For the thesis I implemented three different effects:
Large scale homogeneous fog on the lowest frequency.
Medium scale heterogeneous ground fog at the intersection between fog and air.
Small scale high frequency particle spheres.
Grid Traversal
Similar to other raymarching approaches, an exponential distribution of raymarching steps is used. However, because the frequencies are independent of each other it is necessary to perform multiple samples for one raymarching steps. During the raymarching, shadowing through sampling of the shadow maps as well as the calculation of shadow rays for a directional light are performed. The results of this can be seen in the following image.
In addition to this, a level of detail mechanism was implemented. For this, mipmaps are created for parent nodes which store the averaged values of the child nodes. To improve the transition between mipmaps and child levels they are blended for several steps until only the mipmap will be sampled.
Performance
As can be seen in the following graph the performance is currently not real time anymore for the worst case that at each ray position a shadow ray has to be casted. However, to put this into perspective the raymarching is currently performed with a far higher resolution than other approaches like Frostbite.

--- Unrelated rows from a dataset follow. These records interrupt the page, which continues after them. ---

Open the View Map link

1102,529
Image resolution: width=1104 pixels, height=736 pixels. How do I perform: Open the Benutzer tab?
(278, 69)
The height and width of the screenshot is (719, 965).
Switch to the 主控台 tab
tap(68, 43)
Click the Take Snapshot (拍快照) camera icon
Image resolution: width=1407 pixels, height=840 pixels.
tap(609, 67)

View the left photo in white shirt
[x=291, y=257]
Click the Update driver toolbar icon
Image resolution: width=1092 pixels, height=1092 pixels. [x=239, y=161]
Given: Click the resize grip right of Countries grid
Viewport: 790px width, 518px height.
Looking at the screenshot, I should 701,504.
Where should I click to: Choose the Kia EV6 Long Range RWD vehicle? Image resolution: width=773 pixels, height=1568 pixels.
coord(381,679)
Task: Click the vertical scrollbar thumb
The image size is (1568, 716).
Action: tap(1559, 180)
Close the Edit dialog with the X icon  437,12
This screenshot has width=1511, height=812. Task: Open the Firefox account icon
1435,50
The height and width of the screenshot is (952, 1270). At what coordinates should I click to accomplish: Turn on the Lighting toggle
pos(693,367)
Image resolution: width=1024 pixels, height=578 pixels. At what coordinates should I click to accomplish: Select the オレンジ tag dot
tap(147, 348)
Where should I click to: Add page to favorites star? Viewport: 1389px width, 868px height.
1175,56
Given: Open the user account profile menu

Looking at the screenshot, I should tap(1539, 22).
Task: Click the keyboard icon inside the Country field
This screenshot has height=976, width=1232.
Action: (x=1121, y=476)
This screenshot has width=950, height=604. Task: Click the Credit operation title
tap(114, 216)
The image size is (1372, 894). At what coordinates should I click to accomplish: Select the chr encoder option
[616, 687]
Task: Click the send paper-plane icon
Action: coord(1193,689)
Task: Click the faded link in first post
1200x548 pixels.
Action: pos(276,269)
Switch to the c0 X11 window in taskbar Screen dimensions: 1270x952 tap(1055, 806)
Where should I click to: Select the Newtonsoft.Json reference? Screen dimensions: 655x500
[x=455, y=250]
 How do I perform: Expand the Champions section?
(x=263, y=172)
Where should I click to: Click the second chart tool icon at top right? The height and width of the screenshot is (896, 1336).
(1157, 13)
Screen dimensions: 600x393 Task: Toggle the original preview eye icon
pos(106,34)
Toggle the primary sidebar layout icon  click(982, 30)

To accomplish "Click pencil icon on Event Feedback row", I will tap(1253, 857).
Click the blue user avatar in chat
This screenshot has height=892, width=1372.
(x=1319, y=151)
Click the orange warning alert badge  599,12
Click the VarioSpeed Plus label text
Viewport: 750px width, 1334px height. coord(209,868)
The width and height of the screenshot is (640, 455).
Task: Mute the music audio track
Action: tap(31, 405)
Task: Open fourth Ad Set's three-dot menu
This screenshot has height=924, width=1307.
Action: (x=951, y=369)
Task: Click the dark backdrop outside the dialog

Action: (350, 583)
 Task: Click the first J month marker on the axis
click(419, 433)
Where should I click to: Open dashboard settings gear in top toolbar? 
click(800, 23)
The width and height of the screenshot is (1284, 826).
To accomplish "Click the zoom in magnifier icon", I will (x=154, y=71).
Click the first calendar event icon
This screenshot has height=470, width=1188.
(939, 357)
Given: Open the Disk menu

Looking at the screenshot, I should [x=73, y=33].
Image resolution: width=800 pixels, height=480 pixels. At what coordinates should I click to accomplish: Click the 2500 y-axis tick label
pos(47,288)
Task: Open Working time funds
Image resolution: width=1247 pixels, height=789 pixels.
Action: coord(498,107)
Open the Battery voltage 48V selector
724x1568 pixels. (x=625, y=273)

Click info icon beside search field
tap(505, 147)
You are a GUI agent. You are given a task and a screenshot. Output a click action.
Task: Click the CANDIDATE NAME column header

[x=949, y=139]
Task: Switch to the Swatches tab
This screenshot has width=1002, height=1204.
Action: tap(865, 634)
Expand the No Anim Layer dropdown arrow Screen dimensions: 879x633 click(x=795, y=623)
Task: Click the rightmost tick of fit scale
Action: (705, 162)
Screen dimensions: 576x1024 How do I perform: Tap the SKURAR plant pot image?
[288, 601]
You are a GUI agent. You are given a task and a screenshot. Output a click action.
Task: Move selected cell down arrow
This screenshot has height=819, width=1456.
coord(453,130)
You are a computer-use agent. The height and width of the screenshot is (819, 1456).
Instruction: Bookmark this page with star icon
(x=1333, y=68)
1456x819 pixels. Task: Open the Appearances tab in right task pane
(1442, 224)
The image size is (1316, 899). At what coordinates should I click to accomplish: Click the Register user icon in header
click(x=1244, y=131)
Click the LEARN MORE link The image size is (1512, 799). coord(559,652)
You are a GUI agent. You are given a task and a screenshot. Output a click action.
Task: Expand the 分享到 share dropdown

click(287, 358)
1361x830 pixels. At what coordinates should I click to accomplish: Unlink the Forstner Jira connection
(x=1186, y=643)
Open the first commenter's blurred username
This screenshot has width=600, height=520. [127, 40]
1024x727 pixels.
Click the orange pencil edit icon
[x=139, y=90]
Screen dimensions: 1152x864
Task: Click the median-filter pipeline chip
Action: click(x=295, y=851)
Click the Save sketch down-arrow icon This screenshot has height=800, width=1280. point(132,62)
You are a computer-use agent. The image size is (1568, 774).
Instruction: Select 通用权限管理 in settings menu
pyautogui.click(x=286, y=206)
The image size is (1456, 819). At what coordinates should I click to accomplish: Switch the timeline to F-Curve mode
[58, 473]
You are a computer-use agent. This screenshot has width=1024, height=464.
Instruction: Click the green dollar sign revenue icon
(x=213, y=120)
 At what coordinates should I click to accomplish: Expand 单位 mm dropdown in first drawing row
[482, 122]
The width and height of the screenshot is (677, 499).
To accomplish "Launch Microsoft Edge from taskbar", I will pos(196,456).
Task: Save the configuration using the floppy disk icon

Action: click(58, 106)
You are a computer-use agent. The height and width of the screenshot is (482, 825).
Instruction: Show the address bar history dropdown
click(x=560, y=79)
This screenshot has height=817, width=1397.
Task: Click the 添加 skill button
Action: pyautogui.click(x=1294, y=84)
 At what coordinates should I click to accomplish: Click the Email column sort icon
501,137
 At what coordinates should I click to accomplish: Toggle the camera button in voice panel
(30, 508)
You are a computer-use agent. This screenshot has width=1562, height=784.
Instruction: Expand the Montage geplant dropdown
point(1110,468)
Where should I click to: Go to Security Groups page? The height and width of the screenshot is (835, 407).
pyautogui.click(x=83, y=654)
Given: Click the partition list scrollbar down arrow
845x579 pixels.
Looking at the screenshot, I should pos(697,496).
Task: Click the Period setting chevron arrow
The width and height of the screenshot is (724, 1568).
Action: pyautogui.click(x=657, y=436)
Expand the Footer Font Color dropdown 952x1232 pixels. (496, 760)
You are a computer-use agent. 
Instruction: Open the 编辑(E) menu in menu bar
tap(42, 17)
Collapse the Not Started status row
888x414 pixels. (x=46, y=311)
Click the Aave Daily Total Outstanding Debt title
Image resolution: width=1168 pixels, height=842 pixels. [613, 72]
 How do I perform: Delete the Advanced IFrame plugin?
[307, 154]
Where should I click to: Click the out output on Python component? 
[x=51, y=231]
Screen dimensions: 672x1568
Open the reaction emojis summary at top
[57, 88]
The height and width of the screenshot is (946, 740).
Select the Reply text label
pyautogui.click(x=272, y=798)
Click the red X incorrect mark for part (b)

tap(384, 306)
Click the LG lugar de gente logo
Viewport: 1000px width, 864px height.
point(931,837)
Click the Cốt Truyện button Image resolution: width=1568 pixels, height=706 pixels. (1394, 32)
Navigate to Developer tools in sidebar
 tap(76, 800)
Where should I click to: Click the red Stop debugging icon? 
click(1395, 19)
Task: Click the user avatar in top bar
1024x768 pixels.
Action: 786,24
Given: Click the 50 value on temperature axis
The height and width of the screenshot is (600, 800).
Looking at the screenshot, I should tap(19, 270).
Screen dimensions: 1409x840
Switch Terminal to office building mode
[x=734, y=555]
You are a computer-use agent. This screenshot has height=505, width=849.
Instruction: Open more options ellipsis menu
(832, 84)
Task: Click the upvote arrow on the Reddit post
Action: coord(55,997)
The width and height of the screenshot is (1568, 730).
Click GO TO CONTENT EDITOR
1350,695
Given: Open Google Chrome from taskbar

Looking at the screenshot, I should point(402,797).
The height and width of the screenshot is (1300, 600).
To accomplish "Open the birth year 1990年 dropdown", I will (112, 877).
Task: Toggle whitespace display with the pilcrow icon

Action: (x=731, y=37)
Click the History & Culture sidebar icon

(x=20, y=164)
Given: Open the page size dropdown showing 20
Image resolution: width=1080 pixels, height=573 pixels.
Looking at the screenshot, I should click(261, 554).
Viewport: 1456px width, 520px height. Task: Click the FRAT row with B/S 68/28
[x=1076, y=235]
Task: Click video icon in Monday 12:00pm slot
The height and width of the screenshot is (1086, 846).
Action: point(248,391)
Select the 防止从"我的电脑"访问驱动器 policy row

The main reason for the worse performance are the shadow rays. This can be seen in the following visualization of shadow ray complexity and the comparison to the performance without the shadow rays.
Particle performance
One of the advantages of this approach is, that the adaptive grid can be used for different effects and offers a unified rendering approach. As can be seen from the following diagram large numbers of particles can be inserted into the grid. One advantage of this is also, that the update of the grid depends on the actual grid topology and not directly on the number of particles. This makes very dense particle systems possible.
Memory usage
As an example for a scene with ground fog and a large number of particles the overall memory usage is around 256 MB. This is mainly influenced by the 3D volume textures which have a side length of 17 texels in the current implementation. The distribution of memory can be seen in the following table:
Rendering Results
The results of the rendering were compared against the physically based offline raytracer from PBRT. An example for this with the exported ground fog can seen in the following image. On the left the results of the prototype can be seen and on the right the results of the offline raytracer. The raytracer was modified to only use single scattering similar to the prototype.
Conclusion
The prototype showed several advantages in comparison to previous approaches:
- Independent frequencies: This reduces the complexity of grid updates and allows to update data on different frequencies independently.
- World space adaptive grid: Store data over multiple frames and allows casting of shadow rays in world space. However the grid traversal is more expensive than with uniform grids.
- Physically correct: Because of the world space grid we have support for calculation of volumetric shadows from directional light sources. This also improves the overall rendering making it possible to achieve similar results to offline raytracers.
- Large numbers of particles: The adaptive grid supports dens particle systems with high frequency data.
The main problem for the prototype of this approach is currently the performance. Because a far higher resolution is used in comparison to other approaches with all features enabled no real time performance can be achieved anymore. This is especially important for the costs of the shadow rays. In addition to this no temporal integration has been added yet which is very important to get a similar result from the rendering as other state of the art approaches.